U-substitution, also known as the method of substitution or change of variables, is a technique used in integration to simplify the integrand and make it easier to evaluate. It involves substituting a new variable, u, for an expression within the integrand.

## Why is u-substitution important in integration?

U-substitution is important because it allows us to solve a wider range of integrals, particularly those that involve composite functions or nested functions. It also helps us to evaluate integrals that cannot be solved using other techniques such as integration by parts or trigonometric substitution.

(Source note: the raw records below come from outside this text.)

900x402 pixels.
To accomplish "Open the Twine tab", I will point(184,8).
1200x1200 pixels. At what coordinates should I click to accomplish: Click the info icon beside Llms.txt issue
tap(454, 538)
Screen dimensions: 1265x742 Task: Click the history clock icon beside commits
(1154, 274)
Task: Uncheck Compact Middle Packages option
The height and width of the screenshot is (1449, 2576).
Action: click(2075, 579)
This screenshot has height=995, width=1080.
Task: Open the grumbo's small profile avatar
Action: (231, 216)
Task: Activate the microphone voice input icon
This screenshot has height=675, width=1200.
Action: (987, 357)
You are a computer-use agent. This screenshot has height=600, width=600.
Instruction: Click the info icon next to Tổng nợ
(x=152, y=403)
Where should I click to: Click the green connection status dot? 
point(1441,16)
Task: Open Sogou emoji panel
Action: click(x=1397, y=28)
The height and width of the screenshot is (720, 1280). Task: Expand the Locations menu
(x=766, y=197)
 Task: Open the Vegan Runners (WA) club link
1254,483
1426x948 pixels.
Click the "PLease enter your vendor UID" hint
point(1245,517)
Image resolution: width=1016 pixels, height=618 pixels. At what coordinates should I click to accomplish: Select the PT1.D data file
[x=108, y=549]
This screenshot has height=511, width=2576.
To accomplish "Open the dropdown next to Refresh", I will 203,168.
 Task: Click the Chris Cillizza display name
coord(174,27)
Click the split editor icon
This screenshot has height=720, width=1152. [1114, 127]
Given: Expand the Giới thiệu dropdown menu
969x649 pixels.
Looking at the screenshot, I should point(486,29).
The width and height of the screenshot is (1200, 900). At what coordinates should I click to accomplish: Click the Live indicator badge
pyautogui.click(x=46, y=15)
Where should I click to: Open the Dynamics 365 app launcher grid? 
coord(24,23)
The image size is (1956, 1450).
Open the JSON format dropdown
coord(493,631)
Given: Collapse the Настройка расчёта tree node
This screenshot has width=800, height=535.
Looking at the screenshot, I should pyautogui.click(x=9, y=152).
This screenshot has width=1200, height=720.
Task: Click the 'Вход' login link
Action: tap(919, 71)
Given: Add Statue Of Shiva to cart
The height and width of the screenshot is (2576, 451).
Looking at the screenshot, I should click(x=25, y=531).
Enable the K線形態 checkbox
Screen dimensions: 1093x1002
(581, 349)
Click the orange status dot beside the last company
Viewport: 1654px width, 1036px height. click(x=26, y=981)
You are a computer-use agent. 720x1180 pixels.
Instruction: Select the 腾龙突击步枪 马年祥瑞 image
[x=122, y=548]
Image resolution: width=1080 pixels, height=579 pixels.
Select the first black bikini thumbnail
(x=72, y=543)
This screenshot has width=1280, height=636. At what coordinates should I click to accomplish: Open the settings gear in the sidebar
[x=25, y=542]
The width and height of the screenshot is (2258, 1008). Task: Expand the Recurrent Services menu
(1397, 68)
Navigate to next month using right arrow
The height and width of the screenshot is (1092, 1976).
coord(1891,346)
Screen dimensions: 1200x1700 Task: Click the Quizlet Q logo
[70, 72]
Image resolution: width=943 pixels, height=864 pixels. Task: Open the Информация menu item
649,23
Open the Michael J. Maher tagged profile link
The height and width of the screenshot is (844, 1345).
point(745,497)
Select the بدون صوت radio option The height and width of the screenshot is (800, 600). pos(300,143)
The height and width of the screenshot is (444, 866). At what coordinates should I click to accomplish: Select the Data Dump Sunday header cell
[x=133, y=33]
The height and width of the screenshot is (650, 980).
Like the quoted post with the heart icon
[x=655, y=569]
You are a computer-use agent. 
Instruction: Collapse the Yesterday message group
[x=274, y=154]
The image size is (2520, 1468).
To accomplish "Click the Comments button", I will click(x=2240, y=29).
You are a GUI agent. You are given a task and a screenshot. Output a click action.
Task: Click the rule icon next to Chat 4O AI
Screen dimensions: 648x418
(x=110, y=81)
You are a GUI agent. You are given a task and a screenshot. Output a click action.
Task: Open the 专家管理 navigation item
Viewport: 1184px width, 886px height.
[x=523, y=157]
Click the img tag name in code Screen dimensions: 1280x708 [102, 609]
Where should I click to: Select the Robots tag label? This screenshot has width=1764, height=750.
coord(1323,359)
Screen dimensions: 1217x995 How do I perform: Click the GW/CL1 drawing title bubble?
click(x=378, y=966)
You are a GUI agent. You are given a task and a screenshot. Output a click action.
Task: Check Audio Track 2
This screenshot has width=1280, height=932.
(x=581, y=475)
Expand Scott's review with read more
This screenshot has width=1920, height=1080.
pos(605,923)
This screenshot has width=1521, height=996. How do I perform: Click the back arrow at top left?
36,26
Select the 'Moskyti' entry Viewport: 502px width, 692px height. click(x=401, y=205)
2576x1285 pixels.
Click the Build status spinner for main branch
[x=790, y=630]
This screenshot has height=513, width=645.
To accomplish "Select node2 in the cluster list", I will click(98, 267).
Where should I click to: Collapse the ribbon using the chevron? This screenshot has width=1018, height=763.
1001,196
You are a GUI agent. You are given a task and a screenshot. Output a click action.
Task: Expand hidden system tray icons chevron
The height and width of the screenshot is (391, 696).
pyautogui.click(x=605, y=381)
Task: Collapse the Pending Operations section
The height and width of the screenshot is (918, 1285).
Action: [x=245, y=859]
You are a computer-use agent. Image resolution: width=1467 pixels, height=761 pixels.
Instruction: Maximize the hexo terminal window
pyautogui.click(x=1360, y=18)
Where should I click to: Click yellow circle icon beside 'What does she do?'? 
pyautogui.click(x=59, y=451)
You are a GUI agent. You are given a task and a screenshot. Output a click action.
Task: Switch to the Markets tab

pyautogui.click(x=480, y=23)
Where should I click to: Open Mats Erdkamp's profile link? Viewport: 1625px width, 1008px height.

## How do I know when to use u-substitution?

U-substitution is typically used when the integrand contains a function and its derivative, or when the integrand can be rewritten in the form of a composite or nested function. It can also be used to simplify integrands that contain radicals or exponential functions.

## What are the steps for using u-substitution in integration?

The general steps for using u-substitution in integration are as follows:
1. Identify the expression within the integrand that is the derivative of the new variable u.
2. Substitute u for this expression, and also replace all other occurrences of the same expression with u.
3. Rewrite the remaining parts of the integrand in terms of u.
4. Evaluate the new integral using basic integration techniques.
5. Substitute back in the original variable to obtain the final solution.

## Are there any common mistakes to avoid when using u-substitution?

Yes, some common mistakes to avoid when using u-substitution include:
- Forgetting to replace all occurrences of the substituted expression with u.
- Choosing the wrong expression to substitute for u.
- Not simplifying the integrand after substitution.
- Forgetting to substitute back in the original variable at the end.
It is important to carefully apply the steps of u-substitution and check your work for any potential errors.